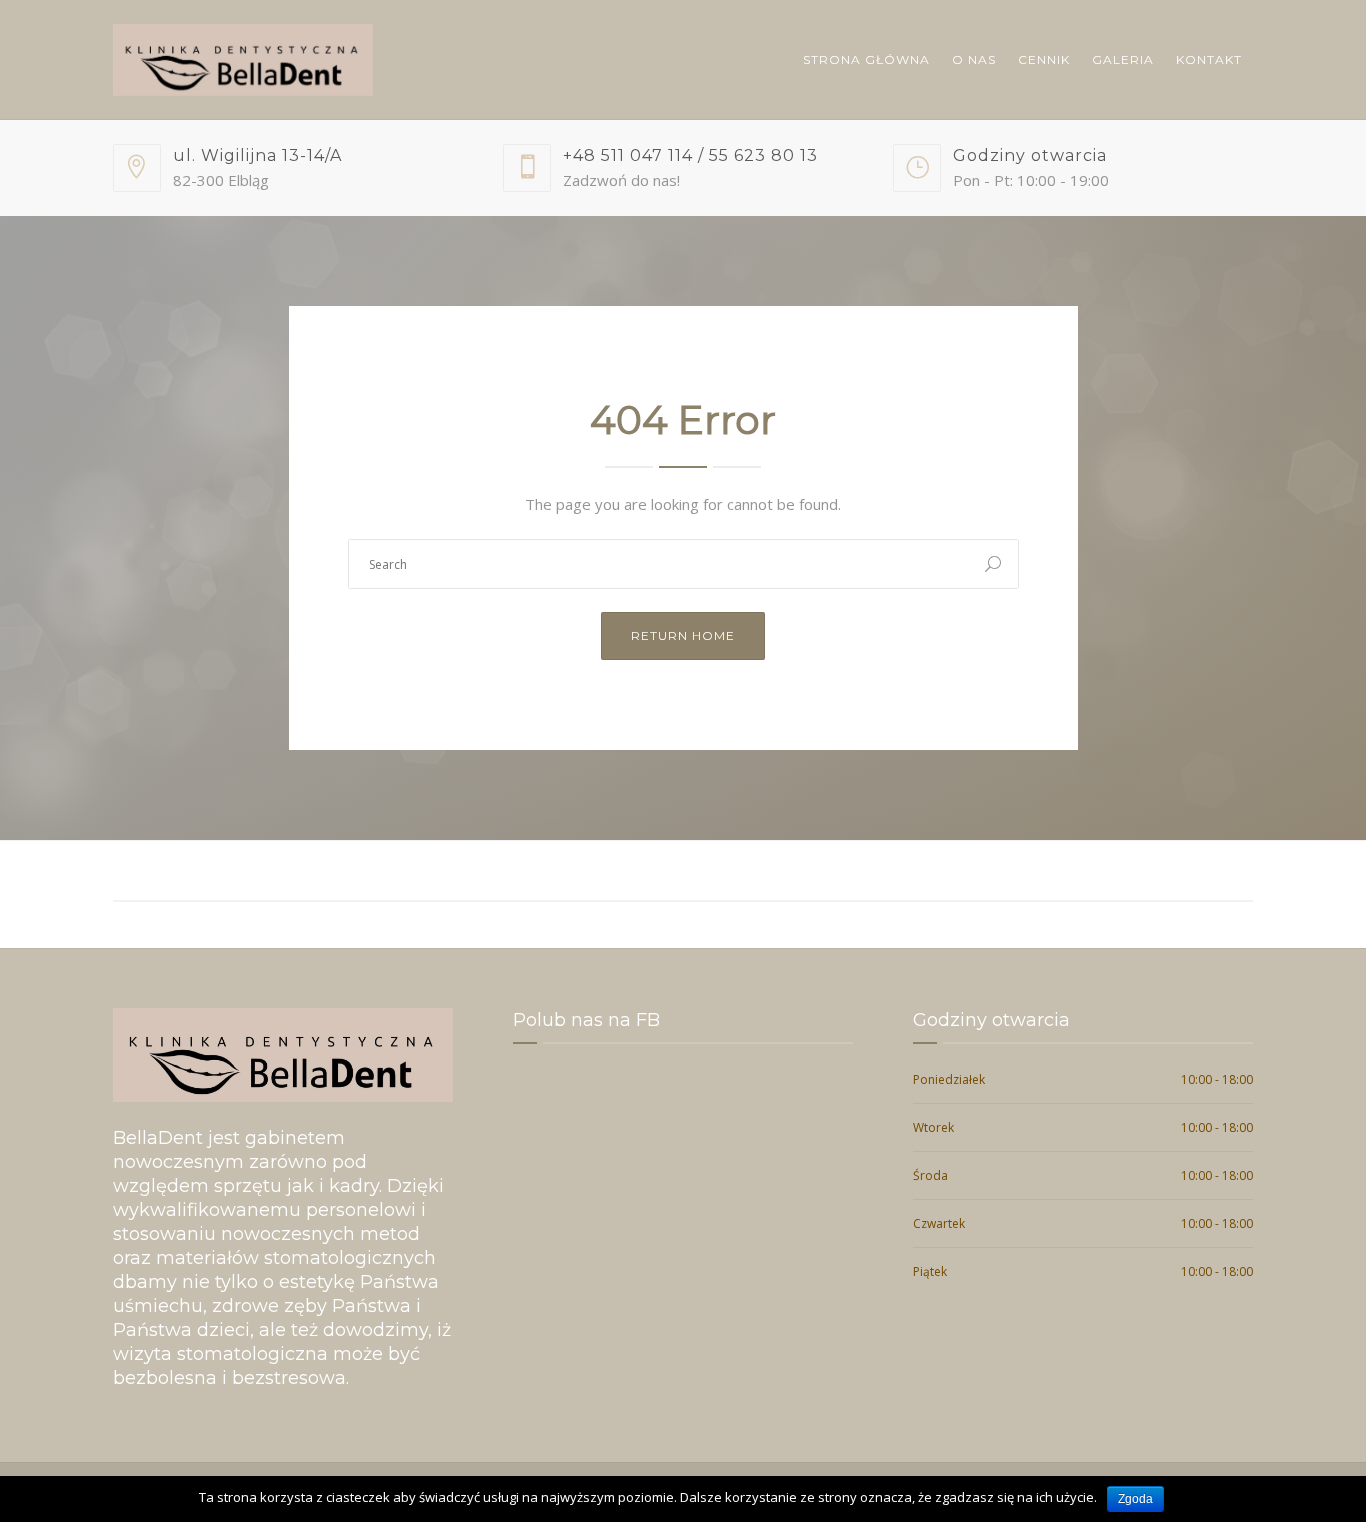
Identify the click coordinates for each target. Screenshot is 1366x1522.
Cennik (1044, 59)
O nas (974, 59)
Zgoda (1135, 1499)
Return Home (683, 635)
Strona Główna (866, 59)
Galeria (1123, 59)
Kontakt (1209, 59)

:::

Problem - Looking at the records above, please output exactly the lines that run from the one holding "Cennik (1044, 59)" to the final line, and only those.

Exercise result -
Cennik (1044, 59)
O nas (974, 59)
Zgoda (1135, 1499)
Return Home (683, 635)
Strona Główna (866, 59)
Galeria (1123, 59)
Kontakt (1209, 59)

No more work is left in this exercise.